Entropi, basitçe bir sistemdeki düzensizliğin veya rastgeleliğin ölçüsüdür. Termodinamik, istatistiksel mekanik ve bilgi teorisi gibi çeşitli alanlarda temel bir kavramdır. Günlük hayatta da sıkça karşılaştığımız bir olguyu ifade eder: Her şey zamanla daha karmaşık ve düzensiz hale gelir.
Termodinamikte entropi, bir sistemin iş yapma yeteneğinin kaybı olarak tanımlanır. Bir sistem ne kadar düzenliyse, entropisi o kadar düşüktür ve iş yapma potansiyeli o kadar yüksektir. Ancak, sistem değiştikçe, enerji dağılımı daha rastgele hale gelir ve entropi artar. Termodinamiğin İkinci Yasası'na göre, izole bir sistemin entropisi asla azalmaz, ya artar ya da sabit kalır. Bu da evrenin sürekli olarak daha düzensiz bir hale doğru ilerlediği anlamına gelir.
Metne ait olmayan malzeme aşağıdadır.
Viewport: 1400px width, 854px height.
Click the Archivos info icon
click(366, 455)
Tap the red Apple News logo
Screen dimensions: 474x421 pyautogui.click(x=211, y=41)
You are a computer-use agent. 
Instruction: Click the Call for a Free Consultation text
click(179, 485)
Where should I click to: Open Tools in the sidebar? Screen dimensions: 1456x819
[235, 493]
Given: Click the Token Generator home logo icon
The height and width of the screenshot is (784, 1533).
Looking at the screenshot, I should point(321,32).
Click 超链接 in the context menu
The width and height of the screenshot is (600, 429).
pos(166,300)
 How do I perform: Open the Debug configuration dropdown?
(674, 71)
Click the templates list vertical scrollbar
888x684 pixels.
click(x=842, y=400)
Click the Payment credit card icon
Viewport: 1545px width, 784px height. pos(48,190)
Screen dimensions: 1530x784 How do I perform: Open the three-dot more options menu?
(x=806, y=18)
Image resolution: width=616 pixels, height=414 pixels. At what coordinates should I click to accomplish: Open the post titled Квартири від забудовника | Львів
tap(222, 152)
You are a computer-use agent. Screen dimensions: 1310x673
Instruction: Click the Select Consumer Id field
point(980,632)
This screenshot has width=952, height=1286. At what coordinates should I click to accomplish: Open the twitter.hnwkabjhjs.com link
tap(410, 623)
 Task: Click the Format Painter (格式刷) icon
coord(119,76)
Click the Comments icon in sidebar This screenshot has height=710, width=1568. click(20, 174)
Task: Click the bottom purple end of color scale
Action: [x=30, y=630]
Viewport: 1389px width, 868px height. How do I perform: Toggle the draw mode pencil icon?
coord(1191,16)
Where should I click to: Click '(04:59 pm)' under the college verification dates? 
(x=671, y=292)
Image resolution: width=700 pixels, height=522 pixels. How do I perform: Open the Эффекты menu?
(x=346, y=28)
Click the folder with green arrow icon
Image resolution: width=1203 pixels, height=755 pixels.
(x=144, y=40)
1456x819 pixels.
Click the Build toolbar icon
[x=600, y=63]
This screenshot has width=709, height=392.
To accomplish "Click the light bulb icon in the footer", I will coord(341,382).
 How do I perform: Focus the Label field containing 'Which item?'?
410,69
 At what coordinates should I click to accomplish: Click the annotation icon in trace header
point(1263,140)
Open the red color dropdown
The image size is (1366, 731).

İstatistiksel mekanikte entropi, bir sistemin olası mikro durumlarının sayısı ile ilişkilidir. Bir sistemin olası mikro durumlarının sayısı ne kadar fazlaysa, entropisi de o kadar yüksektir. Mikro durum, bir sistemin atomik veya moleküler düzeydeki belirli bir konfigürasyonunu ifade eder. Makro durum ise, sistemin sıcaklık, basınç ve hacim gibi gözlemlenebilir özelliklerini ifade eder. Aynı makro duruma karşılık gelen çok sayıda mikro durum olabilir. Entropi, bu mikro durumların sayısının bir ölçüsüdür.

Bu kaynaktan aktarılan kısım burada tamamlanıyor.